The OTJ consists of tendon, fibrocartilage, and bone (Milz, et al. 2002). The insertion of tendons into bone involves a gradual transition from tendon to fibrocartilage, to lamellar bone. The tissue changes from soft to hard. The tendon attachment to bone consists of four zones: pure fibrous tissue, unmineralised fibrocartilage, mineralised fibrocartilage and bone (Astrom, et al. 1995).

 The enthesis organ concept was presented by Benjamin and McGonagle, who

defined the enthesis organ as a collection of related tissues at and near the

enthesis, which serve a common function of stress dissipation (Benjamin, et

al. 2001). It is widely applicable at different entheses and is most clearly

recognised where the Achilles tendon attaches to the calcaneus. Immediately

above the Achilles insertion on the posterior surface of the calcaneus, in the

space between the tendon and bone, the retrocalcaneal bursa is located.

There is also a subcutaneous calcaneal bursa, between the skin and tendon.

The bursae both decrease the friction and compression on the tendon (Rufai,

et al. 1995). The concept of an enthesis organ is of particular significance for

clinicians, as it can help explain the injury pattern and why symptoms

associated with a particular enthesopathy are diffuse (Benjamin, et al. 2006).

Tendon structure

 Unlike other tendons around the ankle (tendons with a synovial sheath), the

Achilles tendon is enveloped by a paratenon, which is a membrane that

consists of two layers: a deeper layer surrounding, and in direct contact with,

the epitenon, and a superficial layer, the peritenon (Kvist, et al. 1980).

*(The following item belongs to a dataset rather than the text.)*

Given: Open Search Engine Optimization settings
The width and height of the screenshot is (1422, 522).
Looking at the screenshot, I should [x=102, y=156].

There are specific variations in proteoglycan content within the Achilles

tendon. At the insertion site there is an increased amount of aggrecan, which

protects the enthesis from compressive and shearing forces. In the midportion

of the Achilles tendon there is more versican, which provides the

tendon with tensile strength (Waggett, et al. 1998).

Circulation

 The blood supply to the Achilles tendon comes mainly from the muscle and

is usually divided into three regions: the musculotendinous junction, the

length of the tendon, and the tendon bone junction. The blood vessels

originate in vessels in the perimysium and periosteum, and run via the

paratenon and mesotenon. The main blood supply to the middle portion of

the tendon takes place through the paratenon (O'Brien 1997).

Innervation

 The nerve supply to the Achilles tendon originates mainly from the sural

nerve, via nerve fascicles that occur subcutaneously. The innervation within

the Achilles tendon has been sparsely studied. However, recently, Bjur et al.

defined the innervation pattern, and showed a general (PGP9.5), a sensory

(SP/CGRP), and an autonomic nervous system in the Achilles tendon (Bjur,

et al. 2005).

Biomechanics

It is difficult to determine the tendon tensile forces in vivo (Komi, et al.

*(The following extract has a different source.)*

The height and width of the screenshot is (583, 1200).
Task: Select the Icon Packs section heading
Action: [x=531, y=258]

1992;O'Brien 1992). Komi and co-workers used buckle transducers in the

tendon, and studied a wide range of activities such as walking, running,

jumping, and bicycling (Komi, et al. 1987;Komi 1990). The peak Achilles

tendon force during running at 6 m/sec was estimated to 9 kilo newton (kN),

corresponding to 12.5 times the bodyweight, (11.0 kN/cm2). Other studies

show that an athlete can generate forces in the Achilles tendon during

jumping and running activity of 6–14 times the bodyweight (Kader, et al.

2002;Paavola, et al. 2002).

Achilles tendinopathy

Definitions

The terminology relating to the chronic painful conditions in the Achilles

tendon is somewhat confusing. Different terms have been used in the past to

describe the conditions. Terms such as Achilles tendinitis and

tendonitis have been widely used, assuming that there is an inflammation

within the tendon. However, histopathological, biochemical, and molecular

studies have shown an absence of a true prostaglandin-mediated

inflammatory process inside the chronic painful tendon (Kannus, et al.

1991;Astrom, et al. 1995;Alfredson, et al. 1999;Alfredson, et al. 2003a).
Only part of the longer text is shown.